TASK OBJECTIVE: In the text below on Canada's COVID-19 travel restrictions, how many days of self-isolation must most people entering Canada from abroad undergo?

DOCUMENT TEXT:
==================================================

Travel between Canada and the United States has been restricted since March 21, to contain the spread of the COVID-19 pandemic. The agreements have since been renewed on a monthly basis.
Individuals who are exempt from Canada’s coronavirus travel restrictions include temporary foreign workers, immediate family members of Canadians, and certain international students.
Those who are travelling to Canada and are exempt still have to demonstrate that the purpose of their trip is for an essential reason and related to critical infrastructure support, trade, work, study or family reunification. Essential travel is defined as travel which is non-optional and non-discretionary.
With few exceptions, those who enter Canada from abroad must undergo 14 days of self-isolation. Furthermore, they must demonstrate that they have an adequate quarantine plan.
Those who wish to travel to Canada for other non-essential reasons, such as cross-border shopping, to go to their cottage or to visit friends, unfortunately, cannot do so at this time.
Last Monday, Prime Minister Justin Trudeau announced that immediate family members will be able to enter Canada as of June 8, 2020 so long as they meet certain conditions such as coming to Canada for at least 15 days. Since this exemption was announced, the federal government has issued more guidelines to help immediate family enter Canada.
Since the beginning of the coronavirus pandemic, Canada has put in place several policies to allow workers and students to come to Canada despite border closures.
Most notably, Canada has implemented measures that help employers address labour shortages and facilitate the hiring process of foreign workers. As a result, those who wish to work in Canada may use an accelerated work permit authorization process. Priority processing has also been put in place for some essential occupations.
Canadian employers looking to hire foreign workers in the fields of Information Technology and Science, Technology, Engineering and Mathematics (STEM) can also do so through the Global Talent Stream. This popular stream allows work permits to be processed in as little as two weeks for those individuals who have eligible job offers in Canada’s tech industry.
Canada also made a major change to its Post-Graduation Work Permit (PGWP) rules for international students who want to study in Canada starting in the fall. The PGWP enables international students to gain Canadian work experience after completing their educational program at a Canadian designated learning institution (DLI).

==================================================

EXTRACTED ENTRIES:
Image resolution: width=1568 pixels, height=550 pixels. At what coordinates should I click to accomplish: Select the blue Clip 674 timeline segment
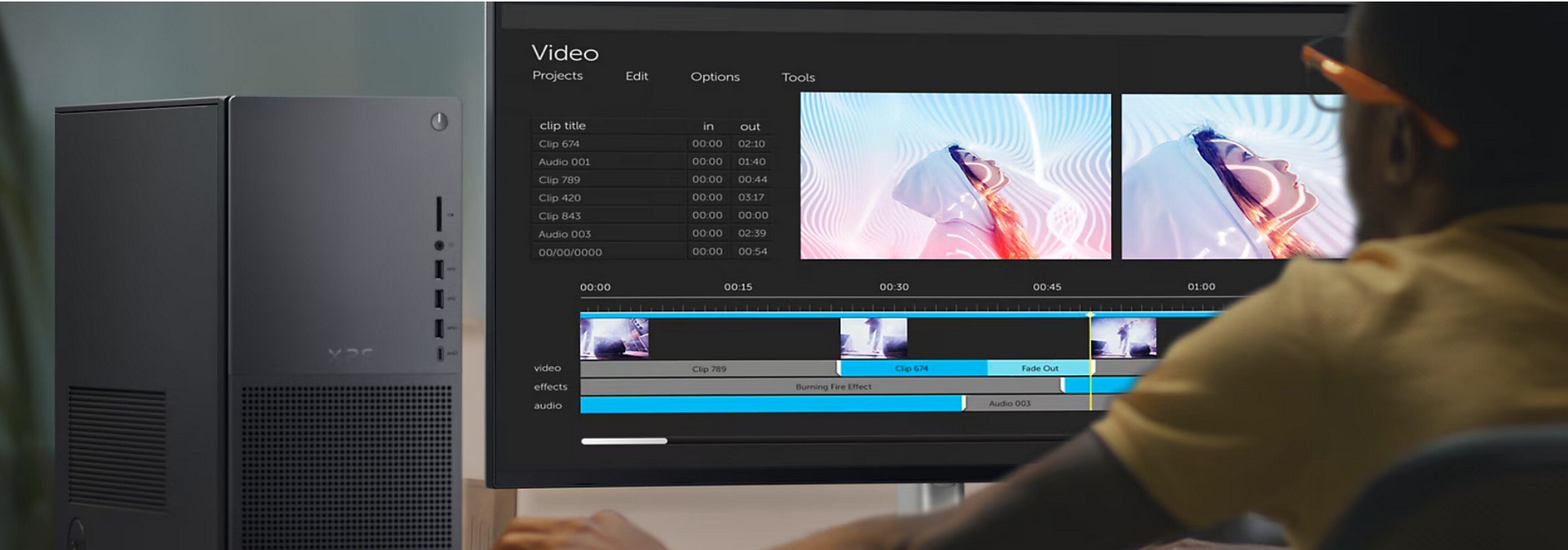tap(911, 368)
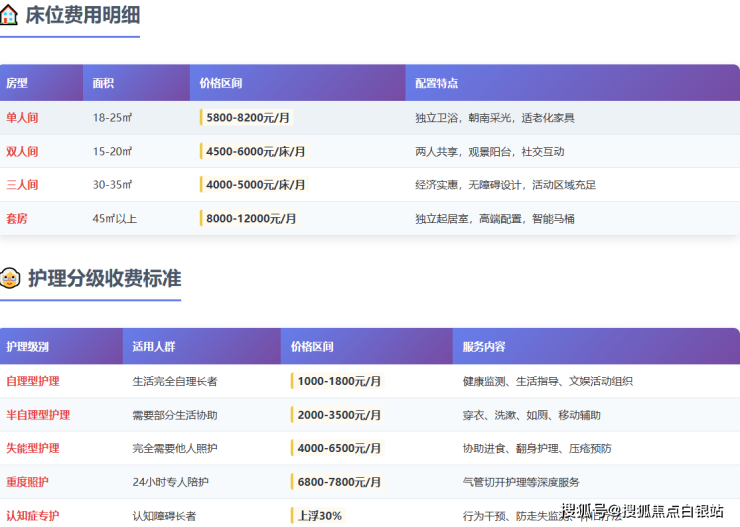This screenshot has height=527, width=740.
Task: Open the 自理型护理 care level
Action: pyautogui.click(x=33, y=381)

==================================================

FINISHED TASK: 14 days